PolskaMinistrowie nie chcą lecieć do Brukseli jednym samolotem

Ministrowie nie chcą lecieć do Brukseli jednym samolotem

Rzecznik rządu Paweł Graś poinformował, że na środowe posiedzenie kolegium unijnych komisarzy w Brukseli ministrowie polecą dwoma JAK-ami i samolotami rejsowymi. Jak dodał, rząd "wyciąga wnioski z wcześniejszych sytuacji". Premier Donald Tusk złoży w środę, 9 czerwca, wizytę w Komisji Europejskiej; będzie mu towarzyszyć większość ministrów. Wezmą udział w cotygodniowym kolegium unijnych komisarzy.

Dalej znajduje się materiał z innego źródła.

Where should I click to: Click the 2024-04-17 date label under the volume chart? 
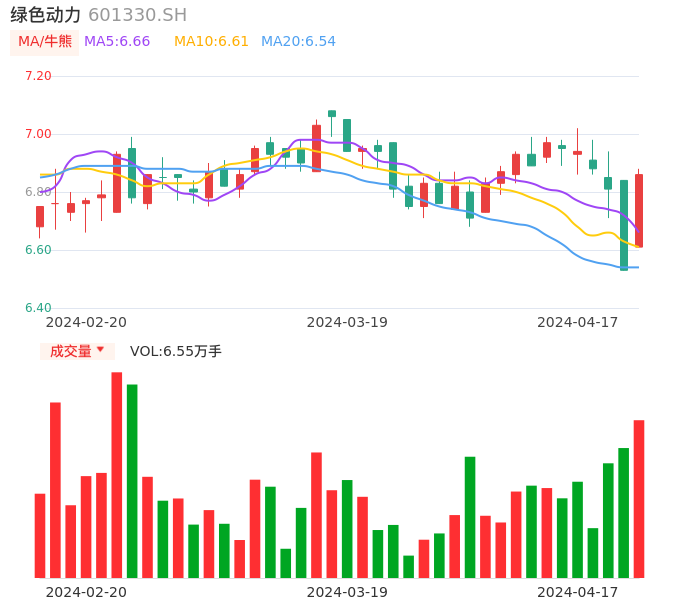coord(577,592)
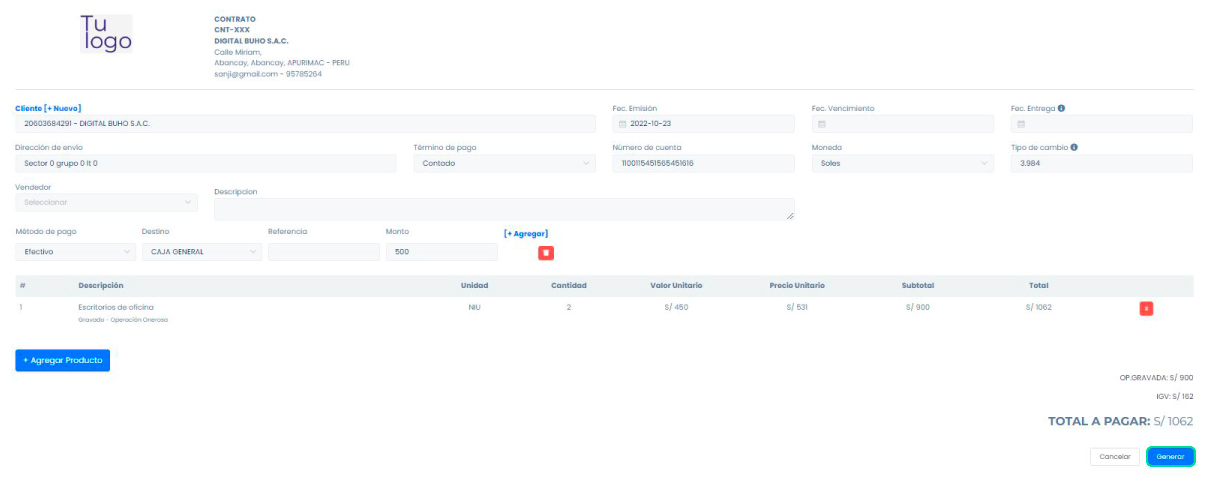Focus the Descripcion text area
The height and width of the screenshot is (481, 1207).
click(504, 208)
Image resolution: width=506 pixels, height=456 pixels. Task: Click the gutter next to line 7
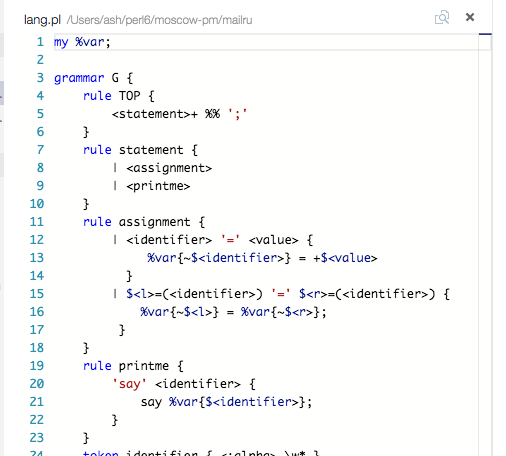tap(40, 150)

Ministrowie nie chcą lecieć do Brukseli jednym samolotem
Źródło zdjęć: © PAP | Radek Pietruszka

07.06.2010 | aktual.: 07.06.2010 18:16

Graś poinformował, że część ministrów uda się do Brukseli dwoma samolotami rządowymi typu JAK, pozostali polecą samolotami rejsowymi. Jak dodał, "bardzo rzadko się zdarzają takie sytuacje, że na wyjazd zagraniczny udaje się praktycznie cała Rada Ministrów. - Jest to przypadek nadzwyczajny. Można przyznać, że - wyciągając wnioski z poprzednich sytuacji - zadbaliśmy o to, żeby cała Rada Ministrów nie podróżowała na pokładzie jednego samolotu - powiedział rzecznik rządu.

Tusk i członkowie rządu wezmą w południe udział w posiedzeniu kolegium komisarzy, które tradycyjnie odbywa się w środy. Ponadto spotkają się osobno na dwustronnych rozmowach z odpowiadającymi ich tekom komisarzami. Premier spotka się z szefem KE Jose Manuelem Barroso. Zaplanowany jest też wspólny obiad Tuska i Barroso z kilkoma ministrami i komisarzami.

Głównym tematem rozmów w Brukseli będą przygotowania do polskiej prezydencji w UE w drugiej połowie 2011 r., czyli w połowie mandatu obecnej KE, kiedy wiele negocjacji będzie wchodziło w decydującą fazę. Sygnalizowanymi priorytetami ma być nowa perspektywa finansowa UE po 2013 r., w tym polityka spójności, reforma polityki rolnej, a także polityka obronna.

Wizyta licznej delegacji rządowej to nowy zwyczaj w Komisji Europejskiej - dotychczas takiego spotkania w KE nie było. Od 2007 roku w KE było sześć wizyt, gdzie szefom rządów lub prezydentom towarzyszyli ministrowie, ale nie więcej niż dwóch-trzech.